In Tanzania and across the developing world, access to clean water is
a serious problem, costing hours of human effort every day and keeping
prosperity out of reach for many people. March 22 is World Water Day,
and this year there is real hope that we can increase access to clean
water and reduce waste. In many cases that hope comes from the screen of
a smartphone.
Many of the most exciting improvements are occurring in Africa.
In Tanzania, even when water pipes are installed, they are often
poorly maintained due to corruption and the challenging problem of
collecting fees to maintain the system. According to Alex Burton of eWaterPay, about 40 percent of water pumps are broken just 18 months after they are installed.

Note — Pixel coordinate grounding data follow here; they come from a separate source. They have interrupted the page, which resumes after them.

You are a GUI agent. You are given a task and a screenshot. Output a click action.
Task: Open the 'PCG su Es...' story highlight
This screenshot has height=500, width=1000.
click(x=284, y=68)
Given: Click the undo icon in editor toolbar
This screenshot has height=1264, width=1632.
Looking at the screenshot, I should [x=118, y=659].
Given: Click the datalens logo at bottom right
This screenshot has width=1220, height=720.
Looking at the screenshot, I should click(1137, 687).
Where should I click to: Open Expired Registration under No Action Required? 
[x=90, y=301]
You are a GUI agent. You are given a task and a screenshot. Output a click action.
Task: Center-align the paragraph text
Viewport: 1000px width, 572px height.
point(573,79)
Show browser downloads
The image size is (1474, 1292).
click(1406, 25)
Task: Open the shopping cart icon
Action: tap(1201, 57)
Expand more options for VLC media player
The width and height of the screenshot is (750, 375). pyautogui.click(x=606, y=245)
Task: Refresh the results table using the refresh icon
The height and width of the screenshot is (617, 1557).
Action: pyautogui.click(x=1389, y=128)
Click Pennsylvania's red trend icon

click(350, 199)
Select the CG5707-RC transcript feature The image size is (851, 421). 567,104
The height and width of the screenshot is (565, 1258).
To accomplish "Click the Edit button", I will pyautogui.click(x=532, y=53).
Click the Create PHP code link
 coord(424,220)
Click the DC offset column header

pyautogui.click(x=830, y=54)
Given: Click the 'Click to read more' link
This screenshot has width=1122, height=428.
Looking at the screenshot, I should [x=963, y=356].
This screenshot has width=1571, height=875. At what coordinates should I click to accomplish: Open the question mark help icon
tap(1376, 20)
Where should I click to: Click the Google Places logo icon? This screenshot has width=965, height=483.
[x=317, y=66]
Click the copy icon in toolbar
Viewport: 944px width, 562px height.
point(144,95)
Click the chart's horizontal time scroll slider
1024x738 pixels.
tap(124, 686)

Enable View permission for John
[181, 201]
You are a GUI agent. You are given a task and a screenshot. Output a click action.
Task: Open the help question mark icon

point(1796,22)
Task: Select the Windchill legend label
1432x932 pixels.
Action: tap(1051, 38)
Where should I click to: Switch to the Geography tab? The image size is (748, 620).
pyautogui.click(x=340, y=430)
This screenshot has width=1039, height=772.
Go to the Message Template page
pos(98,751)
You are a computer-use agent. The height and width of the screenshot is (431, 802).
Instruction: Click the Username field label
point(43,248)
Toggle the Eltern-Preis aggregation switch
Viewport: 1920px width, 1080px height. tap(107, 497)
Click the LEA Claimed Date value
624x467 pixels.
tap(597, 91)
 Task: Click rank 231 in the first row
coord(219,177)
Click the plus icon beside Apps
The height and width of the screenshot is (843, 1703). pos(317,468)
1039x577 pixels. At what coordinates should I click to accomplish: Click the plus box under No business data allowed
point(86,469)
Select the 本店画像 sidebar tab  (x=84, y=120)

eWaterPay is helping solve this problem. By installing payment
systems at water pumps, collecting money becomes easier and more
consistent. More than 90 percent of Africans have access to a mobile
phone and the eWaterPay system allows people to pay from their phone,
using an electronic tag that opens the faucet. The result is a win-win
for users and for water system managers.
Alex Burton, CEO of eWaterPay, told me water managers see revenue
increase by 340 percent. Additionally, water is now available 24 hours a
day, and breakdowns are fixed quickly. “When there is a fault, there is
an SMS message sent to the technician,” says Burton. “Faults have gone
down from weeks to hours.” With eWaterPay money is made available for
repairs, and managers have a strong incentive to keep their water
customers happy.
The United States is not immune to similar problems. A study
from researchers at Michigan State University warned that as demand for
water increases, the number of people facing unaffordable water bills
could triple. One problem is that households lose about 10 percent of
water to costly leaks.
That fact spurred one person to act. “My first reaction was righteous
indignation,” says Kerri Waters, who helped invent Buoy, a small
attachment to a water pipe that tracks water use. She had lamented that
she was “taking shorter showers, which is pleasure in my day,” rather
than focusing on the more serious problem of waste caused by leaks.
With Buoy, consumers can track usage from their smartphones and
quickly identify leaks and the most significant sources of water use.
“When I realized how well I was doing on water use overall, my overall
water use was so efficient that I stopped feeling guilty about that long
shower in the morning,” she said.
Buoy can also shut off your water immediately with a click from your
phone in the case of a catastrophic water leak. Insurance companies pay
about $10 billion a year in claims due to water damage caused by leaks.
Buoy identifies leaks and allows users to stop them in under a minute.
These tools are starting to catch on. The water district in my
hometown of Sammamish, Washington, is creating an app that allows users
to track water use and costs from their smartphones. Some utilities in
California, where water is often scarce due to drought conditions, are
doing the same thing.
Marriott hotels are also using market-based incentives—albeit without
the smartphone—to save water. They offer Starwood points to guests who
forego having their rooms cleaned and sheets replaced every day. The
Make a Green Choice program notes that skipping a day of room cleaning
saves 37.2 gallons of water.
The beauty of these solutions is that they are not mandated or
subject to the whims of politics. People with smartphones can access
tools that make water more available, cut costs, and reduce waste—and in
the process, they help dramatically reducing the transaction costs of
information and coordination, opening new opportunities to conserve
resources.
World Water Day is a chance to marvel at that reality, and at the opportunities now available from California to Tanzania."